* _Exercise_:
The answer should hold only the lines from the one containing "This screenshot has height=1310, width=1080." through the one containing "Click the hamburger" in the entries below, copied exactly, without pictures.

* _Supplied material_:
┄┄┄┄┄┄
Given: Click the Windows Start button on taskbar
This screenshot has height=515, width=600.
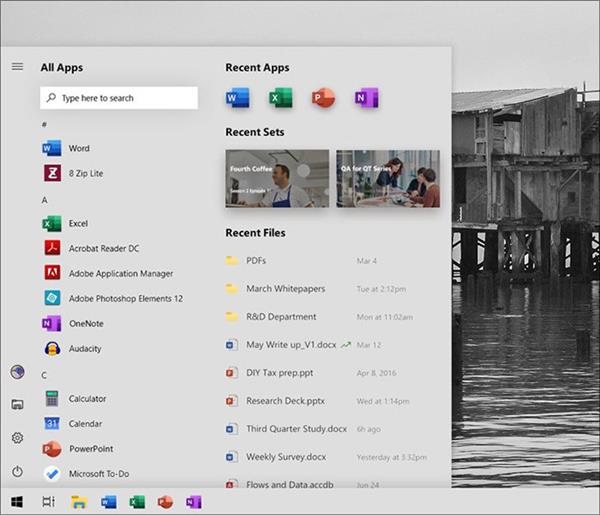Looking at the screenshot, I should (x=17, y=501).
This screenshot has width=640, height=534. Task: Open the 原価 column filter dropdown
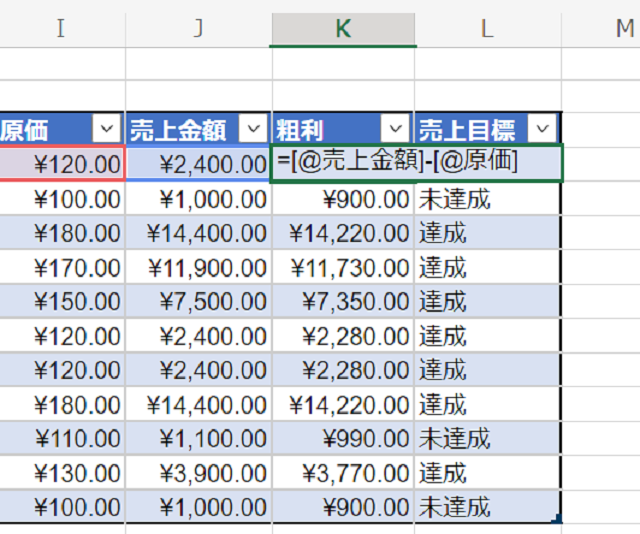coord(107,129)
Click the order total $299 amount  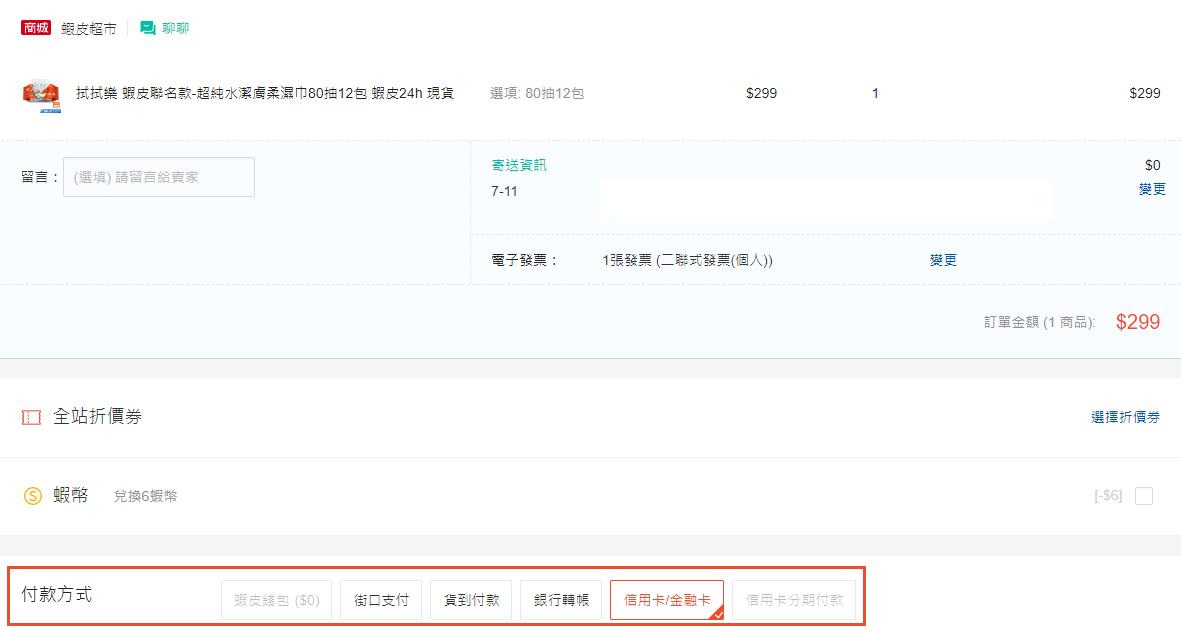point(1138,322)
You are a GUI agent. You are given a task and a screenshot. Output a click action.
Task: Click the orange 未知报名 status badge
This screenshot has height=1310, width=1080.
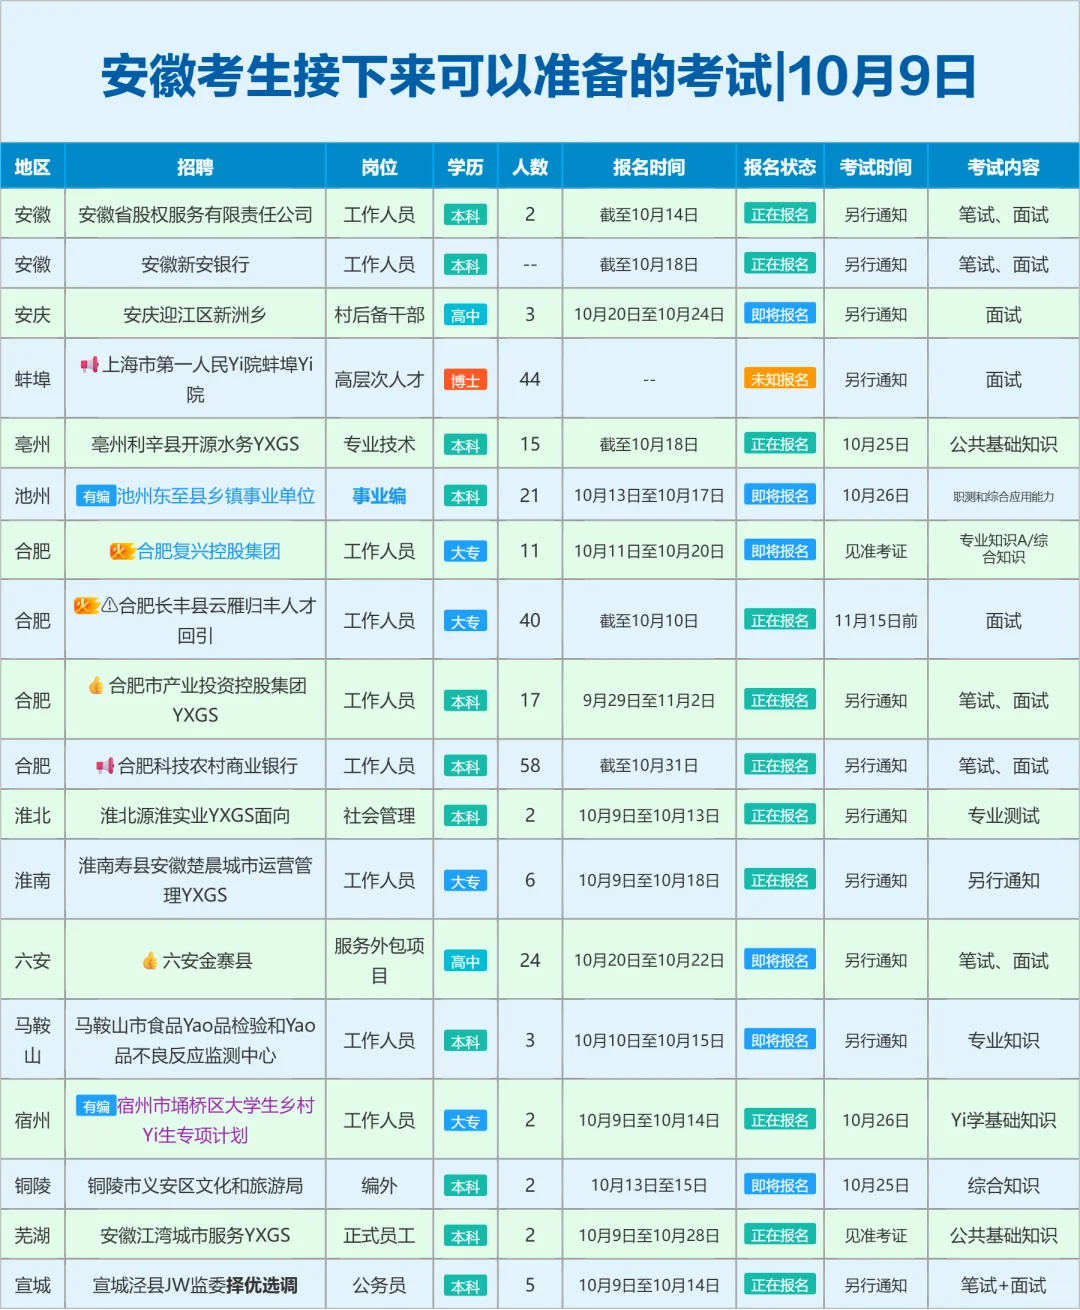pos(779,379)
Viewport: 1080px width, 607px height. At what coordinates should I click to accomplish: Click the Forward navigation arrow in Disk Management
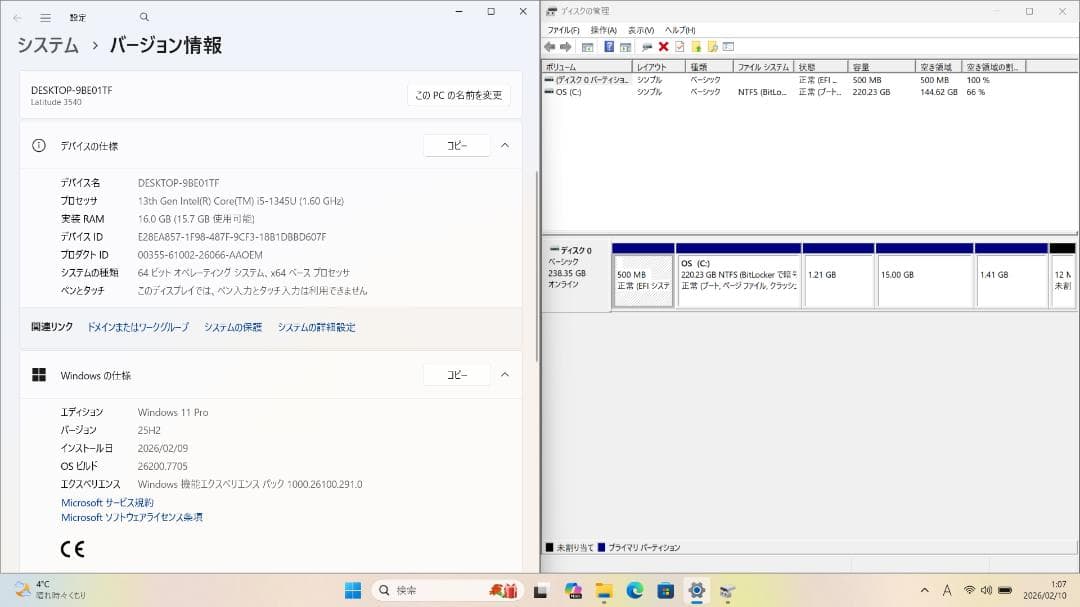566,46
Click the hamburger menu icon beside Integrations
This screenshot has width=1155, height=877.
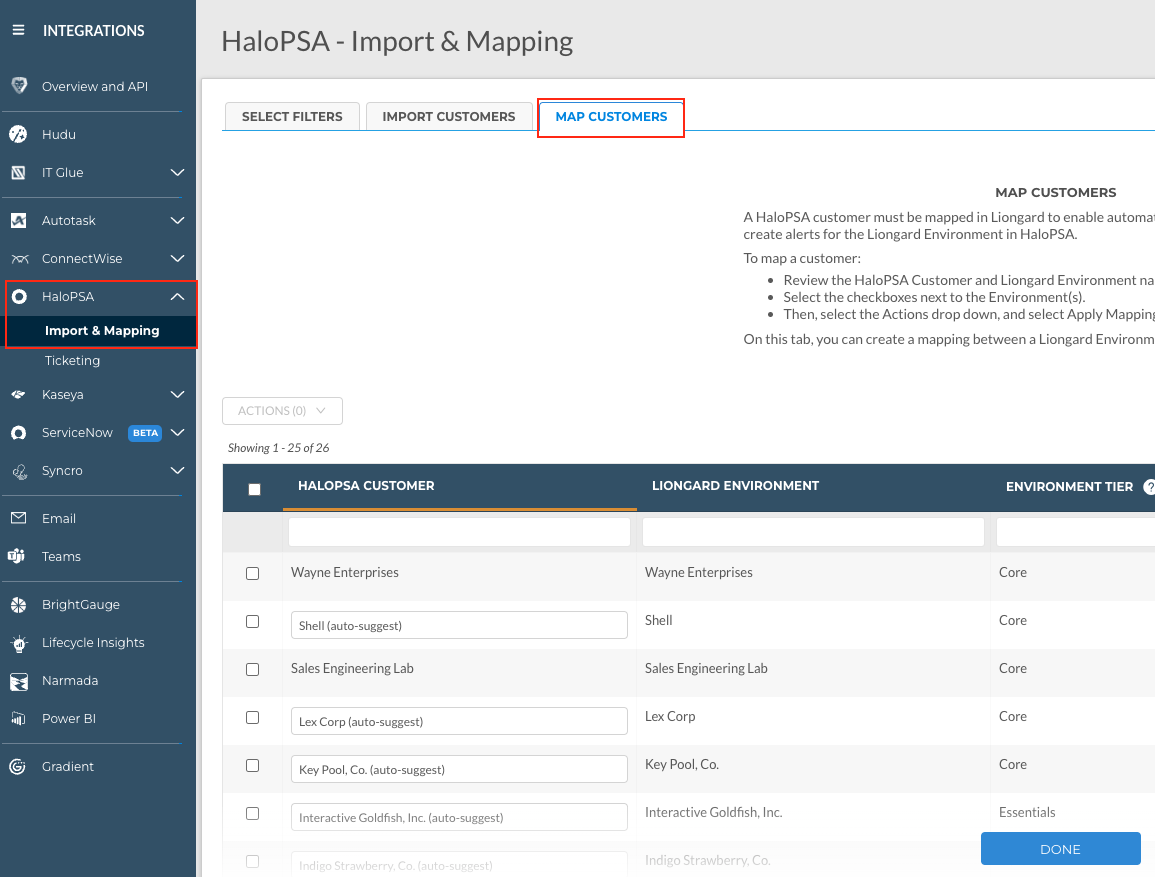point(18,31)
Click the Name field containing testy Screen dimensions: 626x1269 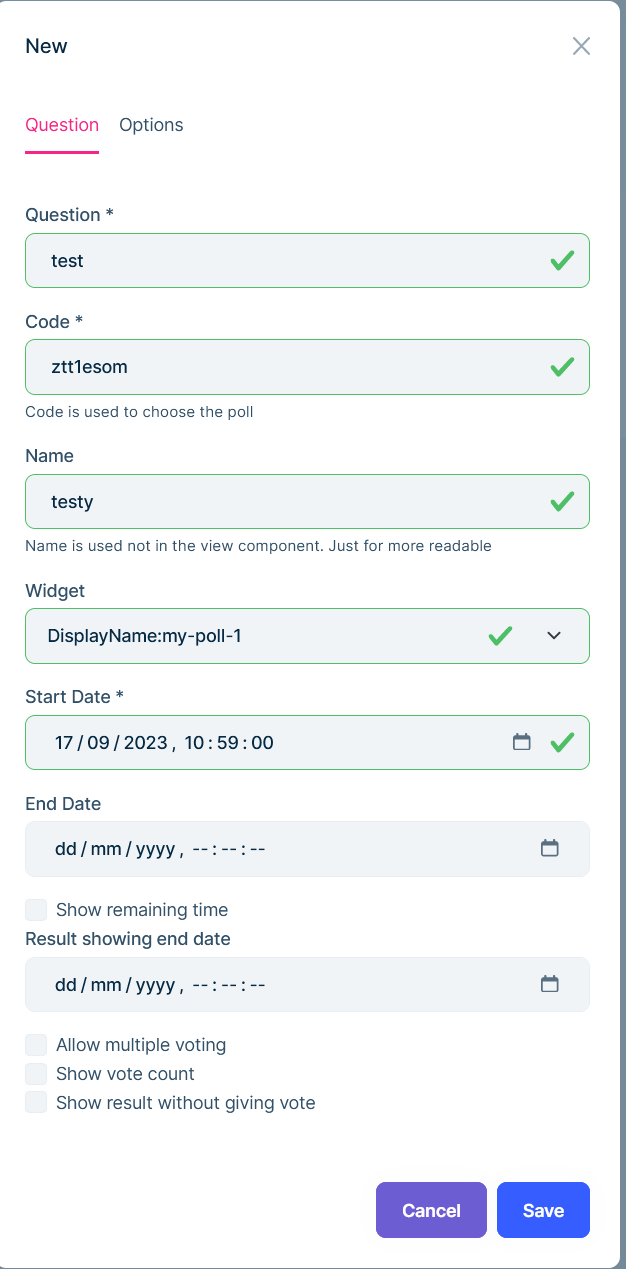pyautogui.click(x=280, y=501)
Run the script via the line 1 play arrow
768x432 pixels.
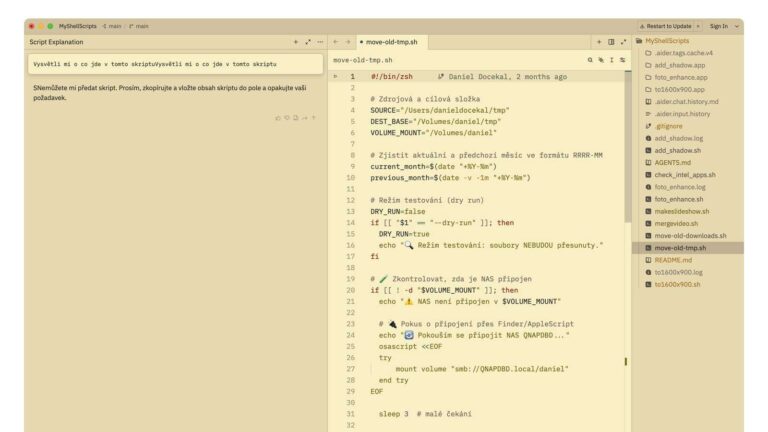(x=336, y=76)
┄┄┄┄┄┄
* _Answer section_:
This screenshot has height=1310, width=1080.
pos(779,379)
Viewport: 1080px width, 607px height. At what coordinates should I click to accomplish: Click the Forward navigation arrow in Disk Management
566,46
Click the hamburger menu icon beside Integrations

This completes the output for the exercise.